— begin Selected passage —
I use a four bulb rotating light, I have a large LED bar but the problem I found was it does not produce any heat and would always ice over. With the rotating light it gets slightly warm over time so between the wind over the cab and the heat generated it always stays clear. And I do agree you can see this light much further away than the LED unit I have


----------



## Too Stroked (Jan 1, 2010)

Call me old school, but I still like good old fashioned rotators. And I too believe that in certain situations they actually give better situational awareness to others driving around you. I think that's because you can see the moving beam of light both coming and going. Truth be told, they still suffer from greater power draw, higher maintenance and more moving parts. 

That said, I have (Star) rotators in the upper half of my light bar and (Star & Whelen) LED's in the lower half. I really like the lower power draw of the LED's. As for using LED's in a rotating pattern as some do, I find it pretty pathetic and almost useless for warning purposes.


----------



## Embalmer (Dec 30, 2004)

Mark Oomkes said:


> Still trying to figure out why I would ever need a full light bar for just plowing.


Found the take down or ally lights useful for emergency night electrical work (car took out a service mounted on a 4x4 frame near road as Cape cod area alot of homes have service meters mounted away from house ect)


----------
— end Selected passage —
→ Aim 1
In the forum thread on vehicle warning lights, write out the text from "## Too Stroked" up to and including "(Dec 30, 2004)", substituting "beacons" for "rotators".
→ Aim 2
Decide whether each statement agrees with the forum thread on vehicle warning lights. Answer yes or no for each and quote the words that decide it.
(a) The first poster's large LED bar would ice over.
(b) Too Stroked's light bar holds only LED lights.
(c) Too Stroked considers LEDs in a rotating pattern effective for warning.
The listing that follows the thread is not needed here.
— begin Recorded information —
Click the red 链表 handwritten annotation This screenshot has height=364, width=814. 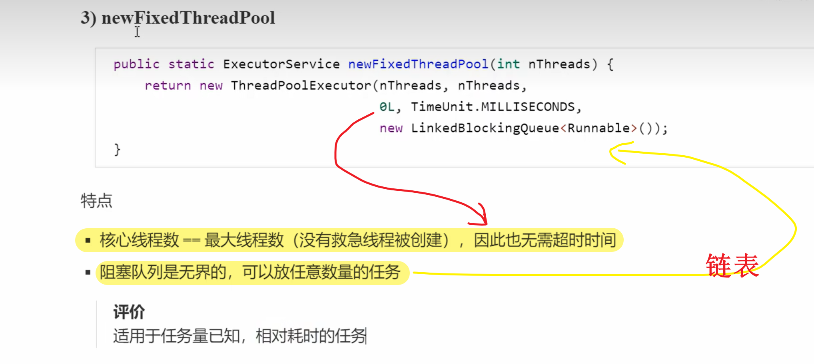[732, 266]
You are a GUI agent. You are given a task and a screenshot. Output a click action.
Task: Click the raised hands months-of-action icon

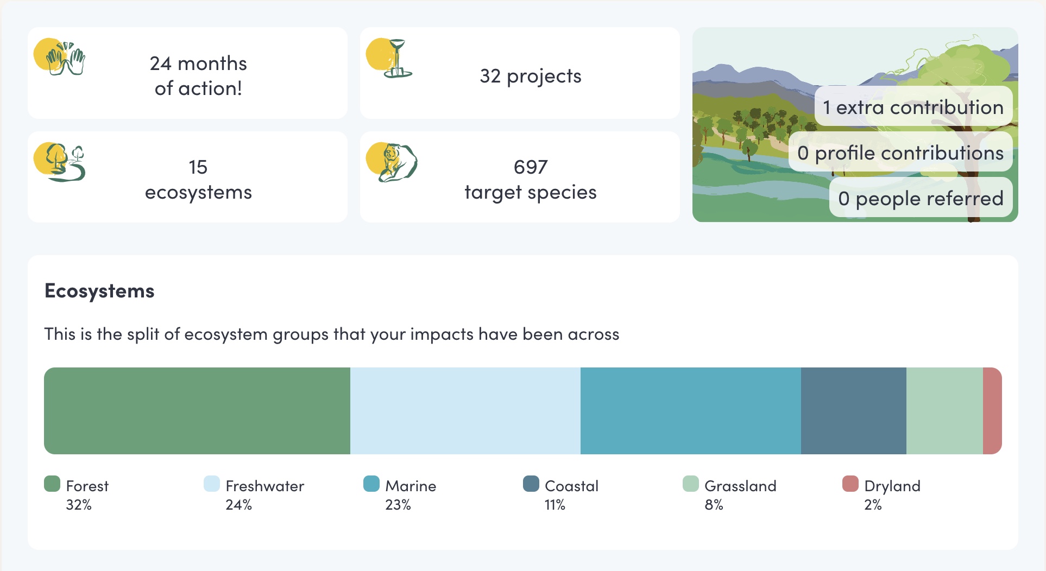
— end Recorded information —
→ Problem solution 1
## Too Stroked (Jan 1, 2010)

Call me old school, but I still like good old fashioned beacons. And I too believe that in certain situations they actually give better situational awareness to others driving around you. I think that's because you can see the moving beam of light both coming and going. Truth be told, they still suffer from greater power draw, higher maintenance and more moving parts. 

That said, I have (Star) beacons in the upper half of my light bar and (Star & Whelen) LED's in the lower half. I really like the lower power draw of the LED's. As for using LED's in a rotating pattern as some do, I find it pretty pathetic and almost useless for warning purposes.


----------



## Embalmer (Dec 30, 2004)

→ Problem solution 2
(a) Yes: "it does not produce any heat and would always ice over"
(b) No: "I have (Star) rotators in the upper half of my light bar"
(c) No: "I find it pretty pathetic and almost useless for warning purposes"